Międzynarodowa Federacja Piłkarska (FIFA) odrzuciła odwołanie Urugwaju od decyzji o dyskwalifikacji Luisa Suareza, który ugryzł rywala w trakcie meczu mistrzostw świata w Brazylii. Został za to ukarany długotrwałym zawieszeniem.

Do incydentu z udziałem zawodnika Liverpoolu oraz włoskiego obrońcy Giorgio Chielliniego doszło w meczu fazy grupowej mundialu 24 czerwca w Natal. Wybryk Suareza na boisku umknął uwadze arbitra, ale dwa dni później FIFA zdyskwalifikowała Urugwajczyka na dziewięć meczów reprezentacji, wykluczyła z jakiejkolwiek aktywności piłkarskiej na cztery miesiące i nałożyła grzywnę w wysokości 100 tys. franków szwajcarskich.

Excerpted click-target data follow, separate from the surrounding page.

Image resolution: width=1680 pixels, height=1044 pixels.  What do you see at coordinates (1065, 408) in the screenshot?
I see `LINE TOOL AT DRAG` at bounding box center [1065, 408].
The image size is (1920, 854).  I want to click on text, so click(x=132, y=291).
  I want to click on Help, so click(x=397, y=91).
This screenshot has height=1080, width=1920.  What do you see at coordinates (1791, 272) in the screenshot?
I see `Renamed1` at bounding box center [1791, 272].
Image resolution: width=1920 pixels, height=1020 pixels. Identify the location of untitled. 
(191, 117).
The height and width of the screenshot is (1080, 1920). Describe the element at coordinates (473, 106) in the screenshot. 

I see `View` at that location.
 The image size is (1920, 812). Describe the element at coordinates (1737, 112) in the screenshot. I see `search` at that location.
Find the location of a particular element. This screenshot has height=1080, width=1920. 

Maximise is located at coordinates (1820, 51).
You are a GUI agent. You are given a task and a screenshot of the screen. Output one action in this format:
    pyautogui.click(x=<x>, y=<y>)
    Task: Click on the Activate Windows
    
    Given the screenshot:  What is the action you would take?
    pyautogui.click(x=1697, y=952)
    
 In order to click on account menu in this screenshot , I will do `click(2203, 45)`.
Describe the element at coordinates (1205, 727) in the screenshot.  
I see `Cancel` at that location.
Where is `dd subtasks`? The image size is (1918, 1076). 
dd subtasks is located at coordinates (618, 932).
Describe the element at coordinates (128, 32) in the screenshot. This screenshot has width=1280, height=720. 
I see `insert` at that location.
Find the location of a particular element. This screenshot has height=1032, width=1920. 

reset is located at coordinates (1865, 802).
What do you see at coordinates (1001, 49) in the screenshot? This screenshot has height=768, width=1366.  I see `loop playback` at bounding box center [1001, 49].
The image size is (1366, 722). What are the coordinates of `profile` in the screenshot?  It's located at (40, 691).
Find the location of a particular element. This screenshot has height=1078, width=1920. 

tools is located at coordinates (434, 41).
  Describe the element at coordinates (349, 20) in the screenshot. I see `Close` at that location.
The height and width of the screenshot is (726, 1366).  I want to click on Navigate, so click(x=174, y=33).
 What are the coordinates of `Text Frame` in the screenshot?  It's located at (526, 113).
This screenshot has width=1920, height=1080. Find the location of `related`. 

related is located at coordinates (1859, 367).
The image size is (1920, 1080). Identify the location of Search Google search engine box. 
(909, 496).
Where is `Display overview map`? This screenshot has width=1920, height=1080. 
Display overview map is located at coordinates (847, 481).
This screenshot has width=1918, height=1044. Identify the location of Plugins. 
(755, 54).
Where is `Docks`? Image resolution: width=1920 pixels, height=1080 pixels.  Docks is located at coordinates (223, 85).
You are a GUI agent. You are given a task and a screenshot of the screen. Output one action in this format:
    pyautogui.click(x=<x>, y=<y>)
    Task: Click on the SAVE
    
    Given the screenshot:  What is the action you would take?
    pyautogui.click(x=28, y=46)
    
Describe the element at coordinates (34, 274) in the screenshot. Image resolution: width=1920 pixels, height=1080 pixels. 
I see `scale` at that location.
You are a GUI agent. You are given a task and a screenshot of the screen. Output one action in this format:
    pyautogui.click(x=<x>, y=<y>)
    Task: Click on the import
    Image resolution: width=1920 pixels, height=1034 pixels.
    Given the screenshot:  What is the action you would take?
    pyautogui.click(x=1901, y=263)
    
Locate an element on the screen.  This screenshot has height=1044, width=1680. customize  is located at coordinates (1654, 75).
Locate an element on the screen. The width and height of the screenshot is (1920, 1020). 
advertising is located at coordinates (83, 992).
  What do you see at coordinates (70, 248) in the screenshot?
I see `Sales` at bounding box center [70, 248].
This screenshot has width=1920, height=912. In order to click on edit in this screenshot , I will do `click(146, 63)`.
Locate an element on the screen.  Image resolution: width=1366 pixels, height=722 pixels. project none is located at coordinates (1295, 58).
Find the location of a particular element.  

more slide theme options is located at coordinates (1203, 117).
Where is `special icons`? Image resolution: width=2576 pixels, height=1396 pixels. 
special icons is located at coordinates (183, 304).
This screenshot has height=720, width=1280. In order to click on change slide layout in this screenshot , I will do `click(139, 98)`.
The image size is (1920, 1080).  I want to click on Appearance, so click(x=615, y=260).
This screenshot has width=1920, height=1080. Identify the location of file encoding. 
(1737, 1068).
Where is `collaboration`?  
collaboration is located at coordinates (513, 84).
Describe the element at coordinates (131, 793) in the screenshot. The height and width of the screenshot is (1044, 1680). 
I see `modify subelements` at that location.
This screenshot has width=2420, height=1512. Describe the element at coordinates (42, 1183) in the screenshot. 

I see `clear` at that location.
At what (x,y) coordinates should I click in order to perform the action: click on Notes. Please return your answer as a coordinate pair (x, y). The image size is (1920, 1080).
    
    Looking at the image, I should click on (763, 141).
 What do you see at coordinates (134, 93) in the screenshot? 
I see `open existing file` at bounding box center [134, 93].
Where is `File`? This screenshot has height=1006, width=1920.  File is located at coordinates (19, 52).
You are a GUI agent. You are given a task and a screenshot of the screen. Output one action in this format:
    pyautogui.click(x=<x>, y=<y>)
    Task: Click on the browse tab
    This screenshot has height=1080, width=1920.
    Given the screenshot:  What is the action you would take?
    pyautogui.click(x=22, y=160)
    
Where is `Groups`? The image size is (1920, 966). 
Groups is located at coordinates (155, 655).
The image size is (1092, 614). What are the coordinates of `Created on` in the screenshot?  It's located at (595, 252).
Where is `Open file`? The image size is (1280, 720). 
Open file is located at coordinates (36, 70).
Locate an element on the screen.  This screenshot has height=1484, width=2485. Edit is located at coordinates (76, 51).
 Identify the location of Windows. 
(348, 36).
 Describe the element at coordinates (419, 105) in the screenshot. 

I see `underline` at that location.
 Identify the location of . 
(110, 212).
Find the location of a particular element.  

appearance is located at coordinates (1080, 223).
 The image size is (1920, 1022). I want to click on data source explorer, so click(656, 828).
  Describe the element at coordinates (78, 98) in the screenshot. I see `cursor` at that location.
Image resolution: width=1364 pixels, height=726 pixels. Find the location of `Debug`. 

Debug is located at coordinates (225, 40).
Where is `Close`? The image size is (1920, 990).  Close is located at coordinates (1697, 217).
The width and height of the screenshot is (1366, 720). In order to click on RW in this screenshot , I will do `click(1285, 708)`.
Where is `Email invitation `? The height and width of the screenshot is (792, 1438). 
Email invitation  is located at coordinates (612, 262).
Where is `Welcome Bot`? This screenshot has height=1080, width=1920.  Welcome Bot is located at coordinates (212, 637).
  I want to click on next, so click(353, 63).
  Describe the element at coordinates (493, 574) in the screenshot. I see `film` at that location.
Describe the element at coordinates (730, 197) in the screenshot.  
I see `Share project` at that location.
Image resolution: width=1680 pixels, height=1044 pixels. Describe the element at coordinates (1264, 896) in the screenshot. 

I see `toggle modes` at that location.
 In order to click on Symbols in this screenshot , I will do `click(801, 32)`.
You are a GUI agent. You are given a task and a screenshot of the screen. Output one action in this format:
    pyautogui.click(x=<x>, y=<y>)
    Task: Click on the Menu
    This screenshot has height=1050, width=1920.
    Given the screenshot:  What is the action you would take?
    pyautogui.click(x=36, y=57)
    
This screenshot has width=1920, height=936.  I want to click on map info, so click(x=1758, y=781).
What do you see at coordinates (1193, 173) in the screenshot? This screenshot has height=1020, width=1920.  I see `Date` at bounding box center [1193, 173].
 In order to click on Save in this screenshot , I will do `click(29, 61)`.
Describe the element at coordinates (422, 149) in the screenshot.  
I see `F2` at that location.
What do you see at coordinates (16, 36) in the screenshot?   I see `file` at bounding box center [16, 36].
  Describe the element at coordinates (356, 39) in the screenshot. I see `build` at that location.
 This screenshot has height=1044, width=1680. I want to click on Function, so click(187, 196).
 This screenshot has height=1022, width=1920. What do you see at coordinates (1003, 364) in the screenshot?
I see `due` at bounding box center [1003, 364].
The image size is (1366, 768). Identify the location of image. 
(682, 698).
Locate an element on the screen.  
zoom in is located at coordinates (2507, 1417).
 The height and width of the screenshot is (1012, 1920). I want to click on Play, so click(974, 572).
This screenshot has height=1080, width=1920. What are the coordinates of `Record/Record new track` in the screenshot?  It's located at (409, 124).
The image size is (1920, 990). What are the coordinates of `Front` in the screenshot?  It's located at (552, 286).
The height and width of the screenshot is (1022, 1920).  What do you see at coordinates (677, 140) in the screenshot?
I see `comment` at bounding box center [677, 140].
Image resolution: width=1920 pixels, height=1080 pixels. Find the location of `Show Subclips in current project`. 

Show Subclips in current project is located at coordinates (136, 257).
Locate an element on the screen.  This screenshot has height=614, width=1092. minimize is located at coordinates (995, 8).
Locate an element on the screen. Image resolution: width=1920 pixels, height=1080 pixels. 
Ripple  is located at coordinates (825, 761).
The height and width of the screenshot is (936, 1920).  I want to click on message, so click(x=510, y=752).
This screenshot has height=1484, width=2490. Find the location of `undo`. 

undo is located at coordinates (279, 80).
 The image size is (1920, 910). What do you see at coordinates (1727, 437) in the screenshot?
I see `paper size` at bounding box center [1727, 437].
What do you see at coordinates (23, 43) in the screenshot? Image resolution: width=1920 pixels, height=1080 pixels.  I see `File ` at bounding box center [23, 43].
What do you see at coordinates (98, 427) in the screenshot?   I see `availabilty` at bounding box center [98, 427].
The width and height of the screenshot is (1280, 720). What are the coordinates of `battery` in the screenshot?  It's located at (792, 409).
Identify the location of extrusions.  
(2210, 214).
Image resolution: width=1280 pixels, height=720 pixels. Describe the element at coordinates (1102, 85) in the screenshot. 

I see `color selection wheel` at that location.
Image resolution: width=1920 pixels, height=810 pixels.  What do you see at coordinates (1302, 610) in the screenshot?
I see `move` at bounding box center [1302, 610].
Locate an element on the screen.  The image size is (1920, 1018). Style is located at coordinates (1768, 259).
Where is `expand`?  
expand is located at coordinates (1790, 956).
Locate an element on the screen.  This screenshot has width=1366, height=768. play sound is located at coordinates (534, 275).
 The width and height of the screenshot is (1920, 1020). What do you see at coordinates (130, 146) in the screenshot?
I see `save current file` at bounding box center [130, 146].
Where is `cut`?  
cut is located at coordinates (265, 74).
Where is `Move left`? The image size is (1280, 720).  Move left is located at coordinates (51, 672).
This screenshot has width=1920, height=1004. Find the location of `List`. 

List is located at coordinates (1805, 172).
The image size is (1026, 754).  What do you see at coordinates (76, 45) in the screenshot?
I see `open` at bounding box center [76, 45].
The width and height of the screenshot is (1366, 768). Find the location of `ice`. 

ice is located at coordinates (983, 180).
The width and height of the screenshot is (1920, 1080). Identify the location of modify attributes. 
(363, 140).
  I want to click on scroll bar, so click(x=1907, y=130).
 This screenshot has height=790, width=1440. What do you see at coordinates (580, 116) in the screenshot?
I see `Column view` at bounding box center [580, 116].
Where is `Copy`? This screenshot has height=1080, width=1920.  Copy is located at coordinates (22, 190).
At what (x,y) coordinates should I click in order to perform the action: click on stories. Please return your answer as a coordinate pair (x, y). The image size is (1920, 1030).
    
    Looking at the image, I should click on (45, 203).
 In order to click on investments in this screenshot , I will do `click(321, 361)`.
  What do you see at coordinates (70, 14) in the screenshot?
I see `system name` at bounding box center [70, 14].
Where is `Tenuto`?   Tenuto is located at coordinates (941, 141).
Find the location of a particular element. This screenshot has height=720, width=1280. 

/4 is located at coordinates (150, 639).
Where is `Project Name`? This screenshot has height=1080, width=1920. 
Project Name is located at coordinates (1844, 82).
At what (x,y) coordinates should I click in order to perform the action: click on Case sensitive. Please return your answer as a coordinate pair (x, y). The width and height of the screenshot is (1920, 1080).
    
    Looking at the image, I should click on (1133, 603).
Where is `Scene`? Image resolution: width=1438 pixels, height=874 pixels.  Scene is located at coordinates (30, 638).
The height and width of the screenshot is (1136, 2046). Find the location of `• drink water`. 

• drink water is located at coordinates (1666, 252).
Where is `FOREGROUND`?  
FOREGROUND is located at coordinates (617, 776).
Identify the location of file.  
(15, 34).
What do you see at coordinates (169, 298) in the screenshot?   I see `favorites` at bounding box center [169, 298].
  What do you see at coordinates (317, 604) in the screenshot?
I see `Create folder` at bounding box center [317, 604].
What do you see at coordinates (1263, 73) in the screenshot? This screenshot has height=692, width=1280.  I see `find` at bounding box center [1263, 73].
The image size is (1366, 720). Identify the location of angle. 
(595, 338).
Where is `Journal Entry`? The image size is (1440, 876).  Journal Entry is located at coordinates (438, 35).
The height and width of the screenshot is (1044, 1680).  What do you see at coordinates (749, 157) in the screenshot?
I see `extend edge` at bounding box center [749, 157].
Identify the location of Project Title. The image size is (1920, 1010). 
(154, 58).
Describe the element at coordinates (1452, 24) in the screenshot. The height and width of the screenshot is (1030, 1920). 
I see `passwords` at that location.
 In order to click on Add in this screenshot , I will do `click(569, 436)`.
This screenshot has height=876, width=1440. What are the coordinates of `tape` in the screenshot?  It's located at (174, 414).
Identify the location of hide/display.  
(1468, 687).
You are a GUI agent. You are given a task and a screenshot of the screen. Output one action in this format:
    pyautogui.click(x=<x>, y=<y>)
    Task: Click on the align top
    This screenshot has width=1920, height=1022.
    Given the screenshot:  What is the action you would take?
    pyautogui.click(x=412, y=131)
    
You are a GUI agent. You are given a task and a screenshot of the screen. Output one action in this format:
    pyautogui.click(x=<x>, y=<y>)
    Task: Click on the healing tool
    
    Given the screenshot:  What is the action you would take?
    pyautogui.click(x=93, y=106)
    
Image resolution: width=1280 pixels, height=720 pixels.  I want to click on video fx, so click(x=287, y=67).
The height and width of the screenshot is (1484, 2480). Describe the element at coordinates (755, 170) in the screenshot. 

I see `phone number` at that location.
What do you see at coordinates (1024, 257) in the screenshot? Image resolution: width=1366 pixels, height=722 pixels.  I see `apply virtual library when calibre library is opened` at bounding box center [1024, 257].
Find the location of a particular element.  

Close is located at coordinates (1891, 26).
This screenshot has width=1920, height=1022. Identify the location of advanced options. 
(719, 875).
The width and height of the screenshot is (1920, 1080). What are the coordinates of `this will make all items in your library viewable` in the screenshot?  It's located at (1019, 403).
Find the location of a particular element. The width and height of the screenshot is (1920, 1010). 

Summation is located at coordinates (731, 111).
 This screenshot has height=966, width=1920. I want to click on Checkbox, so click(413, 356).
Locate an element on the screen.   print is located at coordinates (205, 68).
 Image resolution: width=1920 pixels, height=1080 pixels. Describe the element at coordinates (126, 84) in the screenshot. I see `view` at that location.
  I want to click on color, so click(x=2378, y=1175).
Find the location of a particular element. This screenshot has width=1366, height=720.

Po decyzji Komisji Odwoławczej FIFA urugwajskiej federacji pozostała już tylko apelacja do Międzynarodowego Trybunału Arbitrażowego ds. Sportu (CAS) w Lozannie.
Jeśli werdykt się uprawomocni, Suarez nie będzie mógł zagrać w żadnym spotkaniu Copa America w 2015 roku. Opuści też kilka meczów eliminacji mistrzostw świata 2018.

Urugwajczyk może niebawem przejść z Liverpoolu do Barcelony. FIFA dopuściła możliwość transferu, choć prawdopodobnie będzie musiał opuścić początek sezonu, niezależnie od tego, czy trafi do Hiszpanii, czy zostanie w Anglii.